▸ **TRY IT**
Copy out each line featuring the string "agent" from the entries beneath.

Collected data:
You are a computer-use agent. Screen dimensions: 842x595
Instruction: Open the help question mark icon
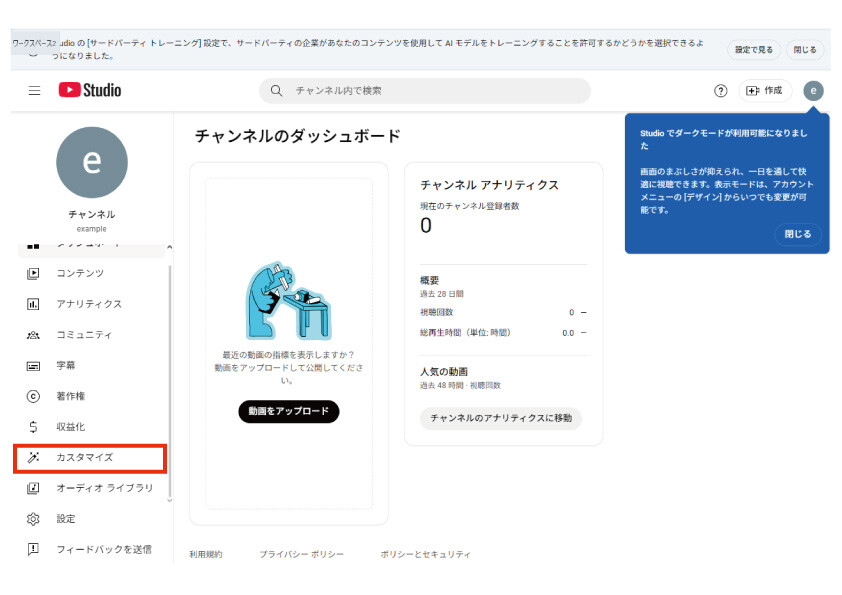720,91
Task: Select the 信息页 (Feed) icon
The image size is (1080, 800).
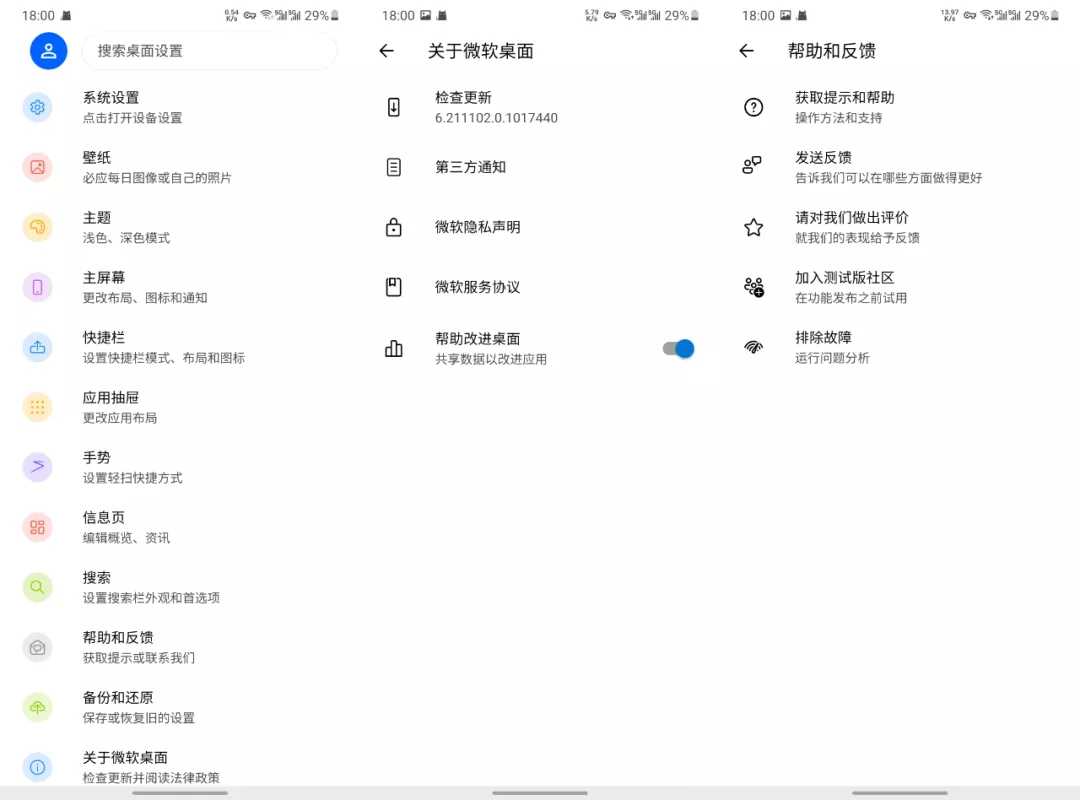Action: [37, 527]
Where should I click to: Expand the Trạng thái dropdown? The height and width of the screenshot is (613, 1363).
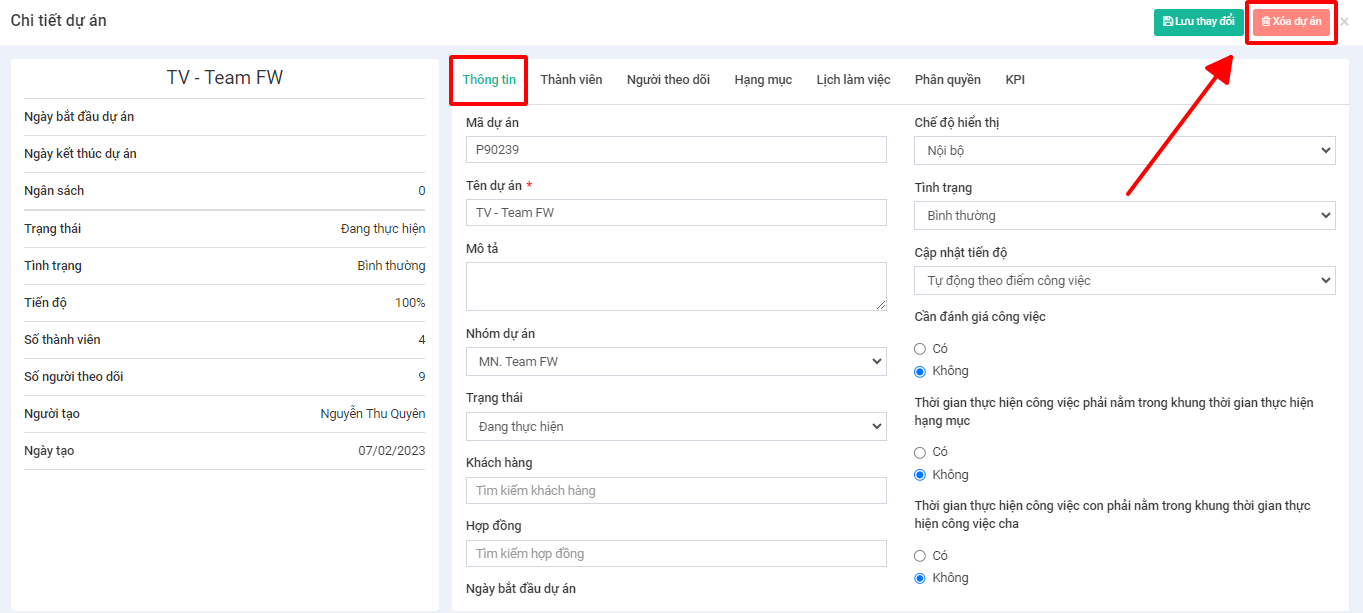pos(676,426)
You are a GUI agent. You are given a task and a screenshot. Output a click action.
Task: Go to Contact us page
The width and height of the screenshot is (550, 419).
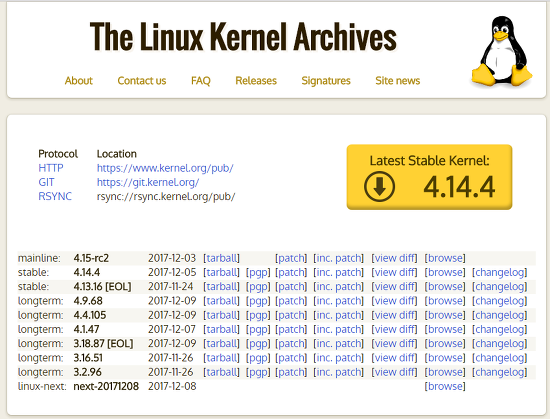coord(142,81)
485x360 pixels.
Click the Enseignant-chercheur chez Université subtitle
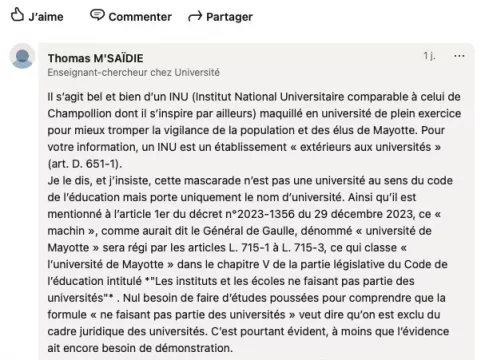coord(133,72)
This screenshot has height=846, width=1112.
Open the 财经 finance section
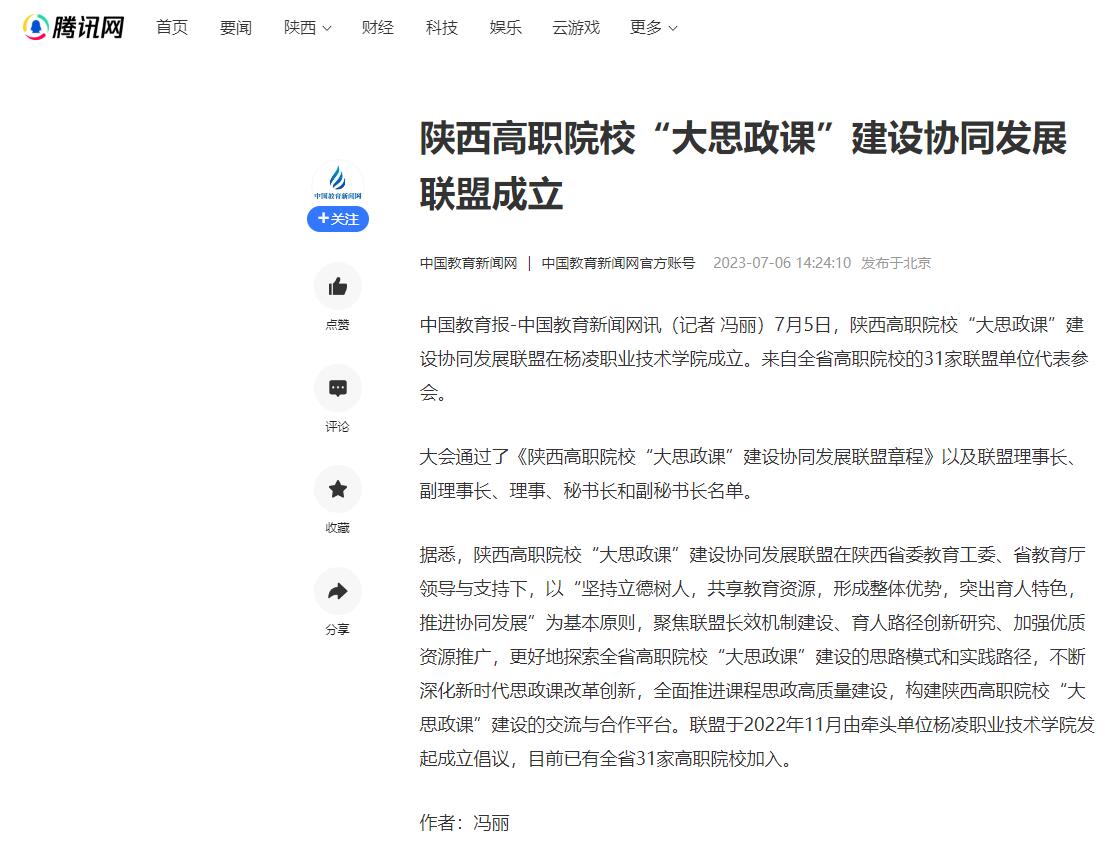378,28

---

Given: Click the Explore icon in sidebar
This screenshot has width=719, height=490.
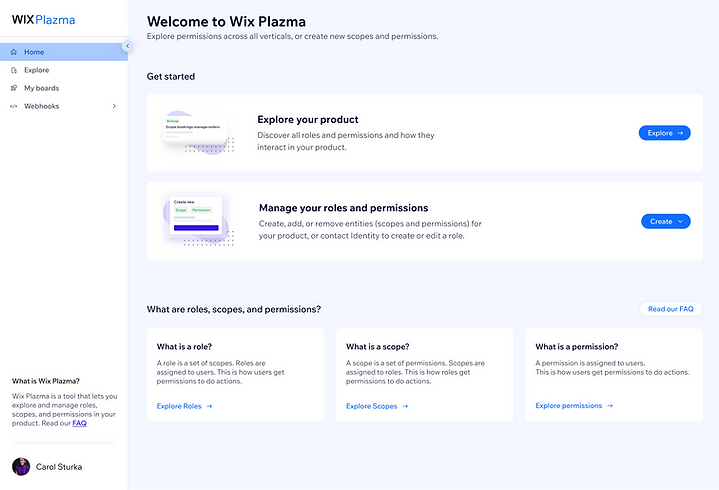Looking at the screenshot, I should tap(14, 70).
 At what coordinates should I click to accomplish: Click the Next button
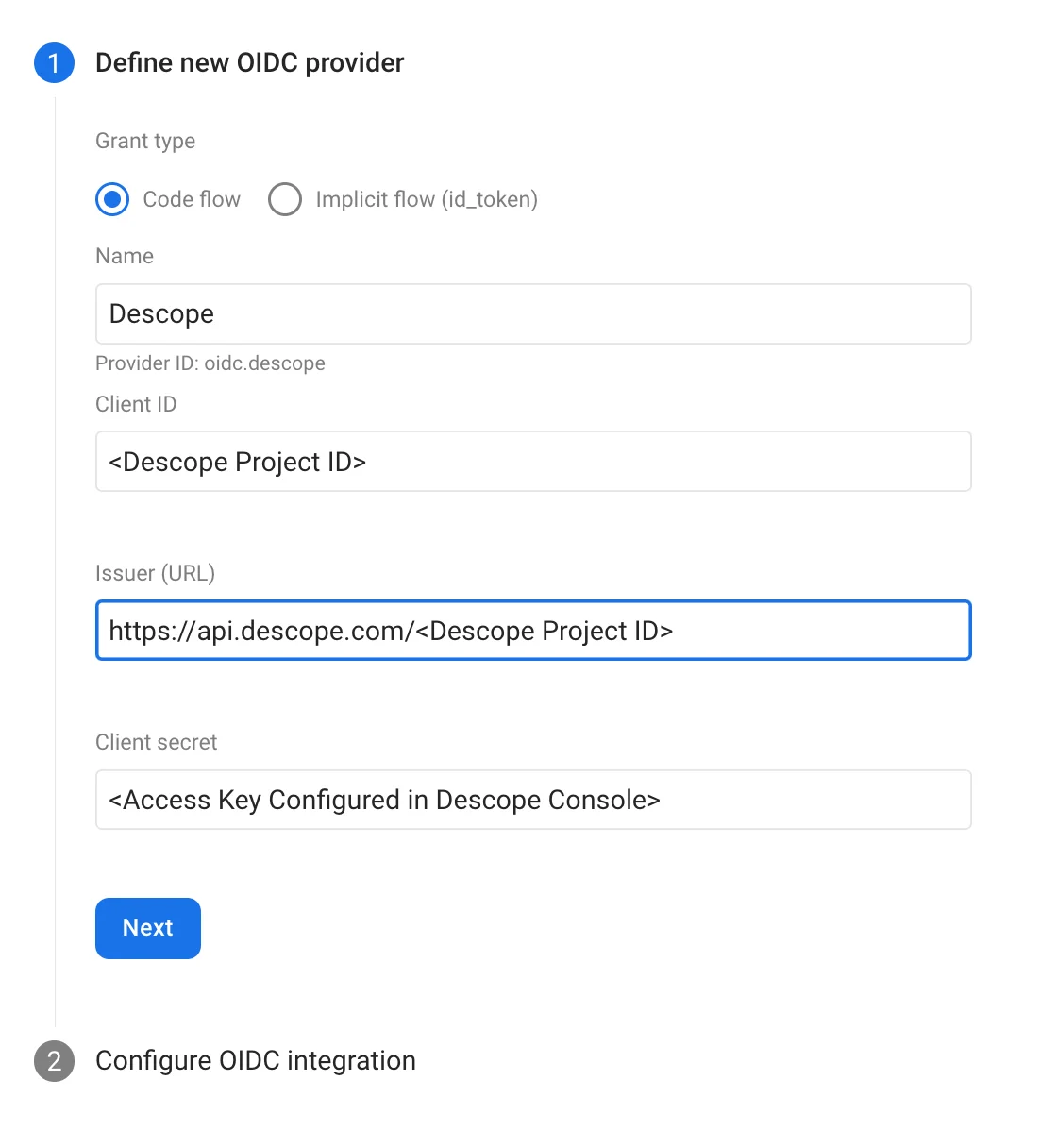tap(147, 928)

▸ **EXPECTED ANSWER**
You are a computer-use agent. Screen dimensions: 842x595
You are a GUI agent. You are given a task and a screenshot. Output a click action.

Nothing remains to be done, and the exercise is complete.